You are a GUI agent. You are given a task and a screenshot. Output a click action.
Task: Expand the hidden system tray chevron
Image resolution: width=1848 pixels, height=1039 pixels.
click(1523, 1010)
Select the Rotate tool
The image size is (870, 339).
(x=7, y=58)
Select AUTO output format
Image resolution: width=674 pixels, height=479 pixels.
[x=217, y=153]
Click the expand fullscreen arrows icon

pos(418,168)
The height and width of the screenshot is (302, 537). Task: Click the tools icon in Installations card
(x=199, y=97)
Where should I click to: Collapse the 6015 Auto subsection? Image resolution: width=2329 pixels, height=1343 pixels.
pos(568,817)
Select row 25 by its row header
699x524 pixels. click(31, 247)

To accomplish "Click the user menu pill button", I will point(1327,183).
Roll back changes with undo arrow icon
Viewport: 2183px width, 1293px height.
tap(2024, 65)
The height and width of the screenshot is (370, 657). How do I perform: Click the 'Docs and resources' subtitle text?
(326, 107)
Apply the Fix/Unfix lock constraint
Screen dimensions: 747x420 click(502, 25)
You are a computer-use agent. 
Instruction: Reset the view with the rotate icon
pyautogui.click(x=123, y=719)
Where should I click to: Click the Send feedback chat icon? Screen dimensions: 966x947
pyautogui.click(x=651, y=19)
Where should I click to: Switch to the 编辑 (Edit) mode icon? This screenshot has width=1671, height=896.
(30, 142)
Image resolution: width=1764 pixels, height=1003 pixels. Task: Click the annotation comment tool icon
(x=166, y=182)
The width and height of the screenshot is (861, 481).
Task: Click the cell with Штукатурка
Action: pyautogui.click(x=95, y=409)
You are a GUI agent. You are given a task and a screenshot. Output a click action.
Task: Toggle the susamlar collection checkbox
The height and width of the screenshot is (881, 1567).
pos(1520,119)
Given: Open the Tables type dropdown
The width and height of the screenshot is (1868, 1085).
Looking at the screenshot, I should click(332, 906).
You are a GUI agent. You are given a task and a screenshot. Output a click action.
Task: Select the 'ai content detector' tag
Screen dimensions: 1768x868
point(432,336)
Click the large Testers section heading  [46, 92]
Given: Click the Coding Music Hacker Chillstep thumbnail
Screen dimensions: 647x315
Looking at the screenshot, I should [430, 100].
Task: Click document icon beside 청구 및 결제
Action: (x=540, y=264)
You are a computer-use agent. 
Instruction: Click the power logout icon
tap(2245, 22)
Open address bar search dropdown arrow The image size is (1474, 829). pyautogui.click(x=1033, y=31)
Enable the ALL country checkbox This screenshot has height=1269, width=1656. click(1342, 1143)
......
Every record above needs to be copied exactly.

You are a GUI agent. You are given a task and a screenshot. Output a click action.
Task: Expand the hidden system tray chevron
Image resolution: width=1848 pixels, height=1039 pixels.
click(1523, 1010)
Select the Rotate tool
The image size is (870, 339).
(x=7, y=58)
Select AUTO output format
Image resolution: width=674 pixels, height=479 pixels.
[x=217, y=153]
Click the expand fullscreen arrows icon

pos(418,168)
The height and width of the screenshot is (302, 537). Task: Click the tools icon in Installations card
(x=199, y=97)
Where should I click to: Collapse the 6015 Auto subsection? Image resolution: width=2329 pixels, height=1343 pixels.
pos(568,817)
Select row 25 by its row header
699x524 pixels. click(31, 247)

To accomplish "Click the user menu pill button", I will point(1327,183).
Roll back changes with undo arrow icon
Viewport: 2183px width, 1293px height.
tap(2024, 65)
The height and width of the screenshot is (370, 657). How do I perform: Click the 'Docs and resources' subtitle text?
(326, 107)
Apply the Fix/Unfix lock constraint
Screen dimensions: 747x420 click(502, 25)
You are a computer-use agent. 
Instruction: Reset the view with the rotate icon
pyautogui.click(x=123, y=719)
Where should I click to: Click the Send feedback chat icon? Screen dimensions: 966x947
pyautogui.click(x=651, y=19)
Where should I click to: Switch to the 编辑 (Edit) mode icon? This screenshot has width=1671, height=896.
(30, 142)
Image resolution: width=1764 pixels, height=1003 pixels. Task: Click the annotation comment tool icon
(x=166, y=182)
The width and height of the screenshot is (861, 481).
Task: Click the cell with Штукатурка
Action: pyautogui.click(x=95, y=409)
You are a GUI agent. You are given a task and a screenshot. Output a click action.
Task: Toggle the susamlar collection checkbox
The height and width of the screenshot is (881, 1567).
pos(1520,119)
Given: Open the Tables type dropdown
The width and height of the screenshot is (1868, 1085).
Looking at the screenshot, I should click(332, 906).
You are a GUI agent. You are given a task and a screenshot. Output a click action.
Task: Select the 'ai content detector' tag
Screen dimensions: 1768x868
point(432,336)
Click the large Testers section heading  [46, 92]
Given: Click the Coding Music Hacker Chillstep thumbnail
Screen dimensions: 647x315
Looking at the screenshot, I should [430, 100].
Task: Click document icon beside 청구 및 결제
Action: (x=540, y=264)
You are a computer-use agent. 
Instruction: Click the power logout icon
tap(2245, 22)
Open address bar search dropdown arrow The image size is (1474, 829). pyautogui.click(x=1033, y=31)
Enable the ALL country checkbox This screenshot has height=1269, width=1656. click(1342, 1143)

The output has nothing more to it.